ろう者に正確な情報を伝えるため開設したテレビ電話による相談窓口=福井県の坂井市役所

 情報が届きにくいとされるろう者が、新型コロナウイルス感染防止に向けた対応策を正しく理解できるよう、福井県坂井市はテレビ電話による相談窓口を開設した。関連情報を分かりやすく解説した小冊子も作り、ろう者がいる市内35世帯に配布。正確な情報を提供することにより感染リスクを低減したい考えだ。

 市社会福祉課によると、「手話と日本語は異なる言語」というほど違いがあり、抽象的な言葉やあいまいな言い回しの日本語の文面が苦手なろう者は少なくない。新型コロナウイルスの感染防止について見慣れない言葉もあり、ろう者が正確な情報を得られているか懸念があるという。

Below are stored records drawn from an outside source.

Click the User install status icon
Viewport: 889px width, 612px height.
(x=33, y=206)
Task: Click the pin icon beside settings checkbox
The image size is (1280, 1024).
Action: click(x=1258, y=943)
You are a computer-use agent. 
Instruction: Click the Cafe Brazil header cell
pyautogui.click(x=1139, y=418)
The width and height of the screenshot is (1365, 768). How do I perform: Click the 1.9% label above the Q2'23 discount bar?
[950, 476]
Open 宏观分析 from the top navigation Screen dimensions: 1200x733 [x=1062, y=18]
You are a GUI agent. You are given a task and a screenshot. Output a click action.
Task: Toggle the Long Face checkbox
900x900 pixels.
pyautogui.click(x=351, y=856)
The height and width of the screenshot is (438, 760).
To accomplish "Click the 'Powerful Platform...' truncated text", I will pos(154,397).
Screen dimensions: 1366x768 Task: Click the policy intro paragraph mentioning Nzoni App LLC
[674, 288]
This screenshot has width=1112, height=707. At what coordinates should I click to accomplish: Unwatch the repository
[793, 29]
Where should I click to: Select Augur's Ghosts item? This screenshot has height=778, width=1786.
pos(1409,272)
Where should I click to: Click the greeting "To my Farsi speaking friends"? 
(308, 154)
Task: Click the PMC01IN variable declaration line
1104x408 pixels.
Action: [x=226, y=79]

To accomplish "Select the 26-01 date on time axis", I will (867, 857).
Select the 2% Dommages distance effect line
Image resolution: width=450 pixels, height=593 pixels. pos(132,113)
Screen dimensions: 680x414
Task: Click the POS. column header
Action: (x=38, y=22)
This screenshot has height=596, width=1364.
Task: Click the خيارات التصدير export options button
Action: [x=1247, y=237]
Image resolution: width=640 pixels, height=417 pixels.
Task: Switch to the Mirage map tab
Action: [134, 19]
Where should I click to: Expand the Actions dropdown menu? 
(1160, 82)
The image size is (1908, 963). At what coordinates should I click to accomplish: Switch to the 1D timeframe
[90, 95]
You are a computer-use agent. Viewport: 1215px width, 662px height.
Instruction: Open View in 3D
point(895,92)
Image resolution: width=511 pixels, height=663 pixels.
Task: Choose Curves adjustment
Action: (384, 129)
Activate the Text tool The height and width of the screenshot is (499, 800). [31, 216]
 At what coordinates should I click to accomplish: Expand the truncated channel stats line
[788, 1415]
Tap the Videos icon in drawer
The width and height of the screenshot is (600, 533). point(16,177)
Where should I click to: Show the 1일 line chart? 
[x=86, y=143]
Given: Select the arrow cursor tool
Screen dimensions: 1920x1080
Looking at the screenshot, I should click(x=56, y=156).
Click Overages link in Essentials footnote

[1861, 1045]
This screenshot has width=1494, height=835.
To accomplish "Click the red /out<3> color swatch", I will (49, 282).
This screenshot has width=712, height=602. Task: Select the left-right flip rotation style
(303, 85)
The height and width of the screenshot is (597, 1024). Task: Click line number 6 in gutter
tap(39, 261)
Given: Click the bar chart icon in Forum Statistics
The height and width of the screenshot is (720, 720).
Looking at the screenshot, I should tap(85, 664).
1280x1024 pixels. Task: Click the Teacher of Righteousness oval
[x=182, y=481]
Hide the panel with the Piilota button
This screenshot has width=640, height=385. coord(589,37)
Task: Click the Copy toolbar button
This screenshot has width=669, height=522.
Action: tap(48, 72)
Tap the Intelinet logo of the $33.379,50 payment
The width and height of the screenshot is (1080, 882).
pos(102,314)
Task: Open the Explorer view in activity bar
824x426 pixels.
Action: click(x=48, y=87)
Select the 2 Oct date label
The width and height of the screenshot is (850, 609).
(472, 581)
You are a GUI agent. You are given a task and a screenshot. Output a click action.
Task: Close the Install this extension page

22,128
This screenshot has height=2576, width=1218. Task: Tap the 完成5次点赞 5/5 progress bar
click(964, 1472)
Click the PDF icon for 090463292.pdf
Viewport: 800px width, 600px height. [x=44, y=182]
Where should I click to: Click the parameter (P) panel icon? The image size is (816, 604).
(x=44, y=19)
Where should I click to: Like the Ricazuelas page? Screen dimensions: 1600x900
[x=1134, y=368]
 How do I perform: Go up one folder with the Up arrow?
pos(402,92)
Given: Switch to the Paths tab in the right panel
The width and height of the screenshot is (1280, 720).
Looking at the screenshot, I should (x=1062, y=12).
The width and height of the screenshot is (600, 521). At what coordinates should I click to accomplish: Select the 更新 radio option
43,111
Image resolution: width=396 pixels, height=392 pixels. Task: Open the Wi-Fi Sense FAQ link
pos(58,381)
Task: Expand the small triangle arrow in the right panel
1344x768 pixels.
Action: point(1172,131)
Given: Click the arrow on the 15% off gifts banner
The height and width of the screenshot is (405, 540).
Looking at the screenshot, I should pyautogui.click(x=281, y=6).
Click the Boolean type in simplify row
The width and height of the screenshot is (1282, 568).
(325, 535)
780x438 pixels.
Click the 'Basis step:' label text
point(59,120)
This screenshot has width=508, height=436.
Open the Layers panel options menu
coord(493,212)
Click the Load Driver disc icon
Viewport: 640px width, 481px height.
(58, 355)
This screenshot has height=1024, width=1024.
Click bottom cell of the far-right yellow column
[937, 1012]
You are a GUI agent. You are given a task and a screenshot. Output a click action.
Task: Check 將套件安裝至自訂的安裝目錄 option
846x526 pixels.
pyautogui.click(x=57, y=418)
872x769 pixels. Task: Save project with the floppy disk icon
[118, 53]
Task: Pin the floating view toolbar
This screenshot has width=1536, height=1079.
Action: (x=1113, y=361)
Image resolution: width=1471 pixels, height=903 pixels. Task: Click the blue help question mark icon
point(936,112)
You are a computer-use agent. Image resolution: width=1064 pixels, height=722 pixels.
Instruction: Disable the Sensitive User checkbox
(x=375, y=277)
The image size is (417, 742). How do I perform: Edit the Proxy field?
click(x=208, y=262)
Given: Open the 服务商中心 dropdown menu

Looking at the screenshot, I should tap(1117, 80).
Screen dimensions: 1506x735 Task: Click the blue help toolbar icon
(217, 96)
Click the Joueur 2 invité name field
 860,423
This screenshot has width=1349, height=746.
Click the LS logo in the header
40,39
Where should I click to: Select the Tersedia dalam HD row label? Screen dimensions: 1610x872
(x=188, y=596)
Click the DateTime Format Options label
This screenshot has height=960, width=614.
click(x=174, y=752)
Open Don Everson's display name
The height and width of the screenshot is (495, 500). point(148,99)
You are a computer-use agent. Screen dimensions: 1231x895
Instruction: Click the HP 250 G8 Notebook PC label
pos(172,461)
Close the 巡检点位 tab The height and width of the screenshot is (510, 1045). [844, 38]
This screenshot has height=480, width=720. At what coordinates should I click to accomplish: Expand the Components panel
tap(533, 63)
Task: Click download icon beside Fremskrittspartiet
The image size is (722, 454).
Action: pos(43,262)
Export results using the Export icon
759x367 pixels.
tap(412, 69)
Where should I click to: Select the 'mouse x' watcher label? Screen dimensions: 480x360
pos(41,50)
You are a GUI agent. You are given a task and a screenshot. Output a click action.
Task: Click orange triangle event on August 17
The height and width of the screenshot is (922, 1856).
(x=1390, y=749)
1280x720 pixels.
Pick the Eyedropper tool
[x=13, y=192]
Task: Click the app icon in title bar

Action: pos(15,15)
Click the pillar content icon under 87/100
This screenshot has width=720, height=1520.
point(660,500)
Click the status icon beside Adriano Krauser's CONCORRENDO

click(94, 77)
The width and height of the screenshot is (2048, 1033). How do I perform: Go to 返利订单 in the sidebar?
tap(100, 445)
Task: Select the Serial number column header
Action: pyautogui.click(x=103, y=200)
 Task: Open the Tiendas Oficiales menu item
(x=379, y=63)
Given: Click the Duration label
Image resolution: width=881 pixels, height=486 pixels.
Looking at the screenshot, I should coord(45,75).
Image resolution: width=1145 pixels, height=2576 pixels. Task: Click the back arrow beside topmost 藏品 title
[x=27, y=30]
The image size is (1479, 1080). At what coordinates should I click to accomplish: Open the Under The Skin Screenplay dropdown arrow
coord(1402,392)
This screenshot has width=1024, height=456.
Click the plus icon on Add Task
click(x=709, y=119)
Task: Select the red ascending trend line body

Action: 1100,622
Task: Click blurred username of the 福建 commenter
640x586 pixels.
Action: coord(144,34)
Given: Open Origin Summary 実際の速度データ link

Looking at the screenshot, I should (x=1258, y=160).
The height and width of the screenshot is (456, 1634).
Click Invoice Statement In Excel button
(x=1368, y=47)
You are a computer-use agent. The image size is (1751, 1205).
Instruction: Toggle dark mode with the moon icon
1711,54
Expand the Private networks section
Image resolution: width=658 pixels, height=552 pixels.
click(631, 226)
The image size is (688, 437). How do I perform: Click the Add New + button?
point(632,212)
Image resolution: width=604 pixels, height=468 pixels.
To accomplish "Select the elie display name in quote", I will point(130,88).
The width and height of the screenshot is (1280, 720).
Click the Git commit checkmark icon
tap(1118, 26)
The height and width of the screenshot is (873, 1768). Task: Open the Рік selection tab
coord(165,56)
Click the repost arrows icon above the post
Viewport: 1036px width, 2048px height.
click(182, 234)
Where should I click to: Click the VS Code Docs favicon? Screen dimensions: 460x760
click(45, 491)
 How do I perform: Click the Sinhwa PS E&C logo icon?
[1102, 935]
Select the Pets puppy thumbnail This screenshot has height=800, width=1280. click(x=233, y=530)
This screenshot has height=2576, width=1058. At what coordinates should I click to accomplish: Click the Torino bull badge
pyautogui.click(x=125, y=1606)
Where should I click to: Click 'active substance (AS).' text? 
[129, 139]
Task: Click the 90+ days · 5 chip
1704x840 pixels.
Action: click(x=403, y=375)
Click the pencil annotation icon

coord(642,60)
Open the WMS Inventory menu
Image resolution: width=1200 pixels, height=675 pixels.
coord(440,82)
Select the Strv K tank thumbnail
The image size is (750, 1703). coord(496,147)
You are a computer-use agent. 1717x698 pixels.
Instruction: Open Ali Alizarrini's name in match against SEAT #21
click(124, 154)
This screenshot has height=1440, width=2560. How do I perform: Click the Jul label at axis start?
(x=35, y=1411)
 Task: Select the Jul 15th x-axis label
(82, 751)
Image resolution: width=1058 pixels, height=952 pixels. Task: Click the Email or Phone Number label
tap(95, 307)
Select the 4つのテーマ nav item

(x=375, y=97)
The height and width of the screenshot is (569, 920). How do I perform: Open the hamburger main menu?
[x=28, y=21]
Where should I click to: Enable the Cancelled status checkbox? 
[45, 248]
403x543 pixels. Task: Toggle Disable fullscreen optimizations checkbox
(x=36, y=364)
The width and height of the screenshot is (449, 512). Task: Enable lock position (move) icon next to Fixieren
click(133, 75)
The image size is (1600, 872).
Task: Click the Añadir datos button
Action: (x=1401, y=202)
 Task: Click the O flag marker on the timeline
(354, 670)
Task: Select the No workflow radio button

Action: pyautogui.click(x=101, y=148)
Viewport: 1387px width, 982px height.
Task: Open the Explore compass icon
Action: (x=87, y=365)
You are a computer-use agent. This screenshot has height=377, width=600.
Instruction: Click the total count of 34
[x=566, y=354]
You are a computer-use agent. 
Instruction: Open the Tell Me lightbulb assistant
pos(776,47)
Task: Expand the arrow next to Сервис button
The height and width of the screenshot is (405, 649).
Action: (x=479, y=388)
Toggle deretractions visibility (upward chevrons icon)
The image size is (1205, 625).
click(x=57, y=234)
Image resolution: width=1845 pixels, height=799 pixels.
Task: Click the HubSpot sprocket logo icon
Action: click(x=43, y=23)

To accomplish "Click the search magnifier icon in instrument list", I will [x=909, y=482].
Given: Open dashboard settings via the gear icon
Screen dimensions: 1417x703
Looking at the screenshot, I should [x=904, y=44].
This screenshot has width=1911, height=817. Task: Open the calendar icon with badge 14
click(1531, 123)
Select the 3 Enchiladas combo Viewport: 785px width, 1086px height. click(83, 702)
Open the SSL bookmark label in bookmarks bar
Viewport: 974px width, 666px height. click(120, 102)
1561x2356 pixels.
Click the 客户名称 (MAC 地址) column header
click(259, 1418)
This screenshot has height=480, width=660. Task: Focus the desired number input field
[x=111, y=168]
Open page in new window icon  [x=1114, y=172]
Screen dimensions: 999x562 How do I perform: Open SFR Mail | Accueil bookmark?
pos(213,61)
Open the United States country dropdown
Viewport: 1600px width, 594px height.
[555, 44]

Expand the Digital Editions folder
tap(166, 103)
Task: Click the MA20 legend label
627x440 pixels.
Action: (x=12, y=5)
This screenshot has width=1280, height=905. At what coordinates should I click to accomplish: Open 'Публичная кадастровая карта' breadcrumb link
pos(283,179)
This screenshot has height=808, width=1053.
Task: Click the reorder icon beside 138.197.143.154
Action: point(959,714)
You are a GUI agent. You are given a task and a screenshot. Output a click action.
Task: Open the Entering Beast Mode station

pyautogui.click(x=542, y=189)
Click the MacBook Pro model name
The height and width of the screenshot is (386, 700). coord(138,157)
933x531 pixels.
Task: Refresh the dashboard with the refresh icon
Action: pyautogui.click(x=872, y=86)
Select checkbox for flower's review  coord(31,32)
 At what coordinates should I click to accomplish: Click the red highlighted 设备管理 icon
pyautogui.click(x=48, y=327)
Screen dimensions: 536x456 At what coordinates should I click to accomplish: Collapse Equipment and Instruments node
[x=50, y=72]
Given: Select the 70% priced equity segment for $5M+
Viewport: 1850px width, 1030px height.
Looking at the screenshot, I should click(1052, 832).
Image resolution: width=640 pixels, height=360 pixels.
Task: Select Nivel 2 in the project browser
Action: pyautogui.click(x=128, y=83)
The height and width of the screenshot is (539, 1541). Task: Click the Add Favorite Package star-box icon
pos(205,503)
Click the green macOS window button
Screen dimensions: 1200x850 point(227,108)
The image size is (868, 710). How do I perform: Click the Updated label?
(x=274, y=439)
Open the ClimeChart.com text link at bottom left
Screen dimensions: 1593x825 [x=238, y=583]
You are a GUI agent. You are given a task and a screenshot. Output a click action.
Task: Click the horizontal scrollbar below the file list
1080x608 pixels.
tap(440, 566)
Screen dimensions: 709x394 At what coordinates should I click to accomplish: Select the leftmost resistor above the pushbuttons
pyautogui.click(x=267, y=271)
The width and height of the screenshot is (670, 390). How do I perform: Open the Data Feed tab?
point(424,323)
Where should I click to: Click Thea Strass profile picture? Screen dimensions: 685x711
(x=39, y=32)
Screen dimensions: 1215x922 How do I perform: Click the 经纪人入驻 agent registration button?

 電話での問い合わせができないろう者には、ファクスやメールによる文字でのやりとりという手段があるが、時間と労力が掛かり、返事を待つ間にも不安が募る。このため、緊急時に手話で問い合わせできるオンライン窓口を開設した。

 会員制交流サイトLINE(ライン)のビデオ通話を利用する。専用モニターを社会福祉課に置き、手話通訳士2人とろう者1人の計3人の職員が対応する。利用対象者は聴覚障がいのある市内在住者。平日の午前8時45分から午後5時まで受け付ける。配布された小冊子に付いているQRコードから登録できる。

 小冊子では「3密」「濃厚接触者」「外出自粛要請」など、よく使われている言葉の意味をイラスト付きで解説。感染の可能性を感じた場合の対応や予防策なども短い文章とイラストで端的に伝えている。

 社会福祉課職員で自身もろう者の澤村和哉さんは「理解不足により不要不急の外出をしてしまうなど、ろう者の感染リスクが高まる心配がある」と指摘。仮に感染して隔離されることになった場合、周囲に誰もいないストレスから混乱する可能性もあり、そうならないためにも窓口と小冊子の活用を呼び掛ける。

 スマートフォンなどの端末を持っていない対象者でも、LINEを利用できる家族や近所の住民に登録してもらって利用してほしいとしている。